A group of scientists have found the real mechanism on how plants add new cell layers that help them resist climate stressors like drought or flooding. The research funded by the US National Science Foundation focused on corn — a critically important crop around the world — to create a cell-by-cell map of the plant’s root system, which mediates drought stress and absorbs nutrients and fertilizer from the soil.
Senior author of the study Kenneth Birnbaum (New York University) said that they detected how corn expands its cortex tissue, which makes up much of the crop’s root system. The analysis was published in the journal Science. “Adding layers to the cortex tissue is a key evolutionary feature that generates ways for plants to tolerate drought and flooding and improve nutrient uptake,” the author noted.

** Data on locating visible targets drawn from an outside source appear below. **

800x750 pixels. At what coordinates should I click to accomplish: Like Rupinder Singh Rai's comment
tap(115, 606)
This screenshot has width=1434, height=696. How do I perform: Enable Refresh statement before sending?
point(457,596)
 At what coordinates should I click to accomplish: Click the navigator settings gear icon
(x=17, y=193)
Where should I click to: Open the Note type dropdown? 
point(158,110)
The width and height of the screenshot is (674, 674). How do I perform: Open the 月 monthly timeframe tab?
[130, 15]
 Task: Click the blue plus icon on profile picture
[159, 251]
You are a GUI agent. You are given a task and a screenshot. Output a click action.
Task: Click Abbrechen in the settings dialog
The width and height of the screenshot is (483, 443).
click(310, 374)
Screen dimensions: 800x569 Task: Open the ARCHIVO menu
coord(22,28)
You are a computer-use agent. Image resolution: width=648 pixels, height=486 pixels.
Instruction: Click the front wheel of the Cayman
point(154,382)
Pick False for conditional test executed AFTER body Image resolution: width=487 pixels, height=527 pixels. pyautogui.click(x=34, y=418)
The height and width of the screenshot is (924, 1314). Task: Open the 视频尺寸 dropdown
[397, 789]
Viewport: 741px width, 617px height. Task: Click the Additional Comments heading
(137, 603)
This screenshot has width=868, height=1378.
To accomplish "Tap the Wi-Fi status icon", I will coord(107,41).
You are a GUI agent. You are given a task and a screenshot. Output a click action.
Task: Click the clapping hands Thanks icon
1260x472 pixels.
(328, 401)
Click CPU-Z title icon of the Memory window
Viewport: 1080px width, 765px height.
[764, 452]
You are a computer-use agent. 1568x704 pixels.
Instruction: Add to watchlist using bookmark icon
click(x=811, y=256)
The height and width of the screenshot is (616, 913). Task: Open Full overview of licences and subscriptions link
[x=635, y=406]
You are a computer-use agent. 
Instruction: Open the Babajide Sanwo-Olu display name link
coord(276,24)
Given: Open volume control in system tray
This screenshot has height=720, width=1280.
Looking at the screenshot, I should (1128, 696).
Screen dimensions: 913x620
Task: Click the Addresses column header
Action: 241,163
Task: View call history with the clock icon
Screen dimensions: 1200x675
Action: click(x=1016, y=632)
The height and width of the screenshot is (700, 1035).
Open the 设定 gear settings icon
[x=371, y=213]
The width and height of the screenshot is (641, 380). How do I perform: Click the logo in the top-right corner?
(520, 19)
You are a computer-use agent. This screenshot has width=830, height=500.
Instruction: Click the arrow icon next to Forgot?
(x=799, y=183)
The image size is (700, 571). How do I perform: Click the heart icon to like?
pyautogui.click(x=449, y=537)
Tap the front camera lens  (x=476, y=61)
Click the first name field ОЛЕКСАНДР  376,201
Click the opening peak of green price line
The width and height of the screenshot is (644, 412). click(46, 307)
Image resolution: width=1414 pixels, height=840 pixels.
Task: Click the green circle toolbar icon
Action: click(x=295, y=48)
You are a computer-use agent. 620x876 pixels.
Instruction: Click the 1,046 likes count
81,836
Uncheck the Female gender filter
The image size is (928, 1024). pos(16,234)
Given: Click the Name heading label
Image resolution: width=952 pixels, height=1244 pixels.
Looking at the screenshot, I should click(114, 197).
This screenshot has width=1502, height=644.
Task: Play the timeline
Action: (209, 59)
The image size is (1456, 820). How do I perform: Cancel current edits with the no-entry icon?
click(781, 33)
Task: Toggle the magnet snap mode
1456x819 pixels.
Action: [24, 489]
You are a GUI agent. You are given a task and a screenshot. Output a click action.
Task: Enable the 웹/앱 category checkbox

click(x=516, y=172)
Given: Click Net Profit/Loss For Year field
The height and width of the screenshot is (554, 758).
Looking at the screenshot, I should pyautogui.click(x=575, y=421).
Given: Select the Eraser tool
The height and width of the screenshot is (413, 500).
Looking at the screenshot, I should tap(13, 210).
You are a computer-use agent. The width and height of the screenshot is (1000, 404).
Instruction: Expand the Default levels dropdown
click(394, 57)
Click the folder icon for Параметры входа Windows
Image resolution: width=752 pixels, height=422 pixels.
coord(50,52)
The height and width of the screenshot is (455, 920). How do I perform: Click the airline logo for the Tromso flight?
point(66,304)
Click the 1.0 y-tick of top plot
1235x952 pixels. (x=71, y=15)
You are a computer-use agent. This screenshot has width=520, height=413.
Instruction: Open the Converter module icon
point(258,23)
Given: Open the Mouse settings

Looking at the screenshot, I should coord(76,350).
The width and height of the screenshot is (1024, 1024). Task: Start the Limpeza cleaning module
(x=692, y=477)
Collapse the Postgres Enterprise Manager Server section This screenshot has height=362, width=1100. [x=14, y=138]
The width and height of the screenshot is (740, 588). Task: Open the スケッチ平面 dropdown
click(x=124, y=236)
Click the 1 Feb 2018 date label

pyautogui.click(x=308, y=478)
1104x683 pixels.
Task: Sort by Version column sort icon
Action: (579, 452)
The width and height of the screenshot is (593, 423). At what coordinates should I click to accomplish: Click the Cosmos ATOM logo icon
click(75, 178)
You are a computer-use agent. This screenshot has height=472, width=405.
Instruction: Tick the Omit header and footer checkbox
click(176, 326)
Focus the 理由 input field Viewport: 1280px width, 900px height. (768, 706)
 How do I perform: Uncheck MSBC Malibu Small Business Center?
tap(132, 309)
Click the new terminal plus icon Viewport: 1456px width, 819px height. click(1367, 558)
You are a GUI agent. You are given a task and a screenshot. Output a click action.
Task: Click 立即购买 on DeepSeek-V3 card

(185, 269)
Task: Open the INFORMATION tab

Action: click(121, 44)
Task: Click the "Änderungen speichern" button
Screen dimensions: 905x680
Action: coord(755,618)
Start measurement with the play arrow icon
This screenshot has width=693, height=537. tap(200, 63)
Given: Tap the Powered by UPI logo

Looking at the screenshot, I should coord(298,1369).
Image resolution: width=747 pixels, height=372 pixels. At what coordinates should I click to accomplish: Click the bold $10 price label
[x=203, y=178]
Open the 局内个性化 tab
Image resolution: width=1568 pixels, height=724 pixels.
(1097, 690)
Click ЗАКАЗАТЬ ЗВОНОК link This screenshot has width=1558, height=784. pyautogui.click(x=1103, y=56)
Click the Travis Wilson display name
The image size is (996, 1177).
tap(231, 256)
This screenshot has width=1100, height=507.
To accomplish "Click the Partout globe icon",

The traits are “critical targets to allow plants to withstand global warming and reduce the carbon footprint of crops,” said Birnbaum. The research was held in collaboration with Cold Spring Harbor Laboratory and the University of Pennsylvania To create a single-cell map of the corn root, the researchers first broke apart the root using cell-wall digesting enzymes to generate single, free-floating cells.
MAPPING CELLS
New approaches then allowed them to analyze the mRNA content of individual cells, distinguishing molecular features that lead to specific types of specialized cells. They next mapped the cells back to their location in the corn root, akin to assembling a 10,000-piece jigsaw puzzle without a guide. To solve the puzzle, the researchers used fluorescent dyes that penetrated root tissues at variable depths to label and isolate different layers, like separating the layers of an onion, giving them gene landmarks. “The ability to leverage advances in genomics technologies allowed this research team to distinguish and spatially map individual cell types in the corn root, leading to significant new clues about how plants can adapt and survive in the face of fluctuations in environmental conditions due to climate change,” said Diane Okamuro, a program director in NSF’s Division of Integrative Organismal Biology.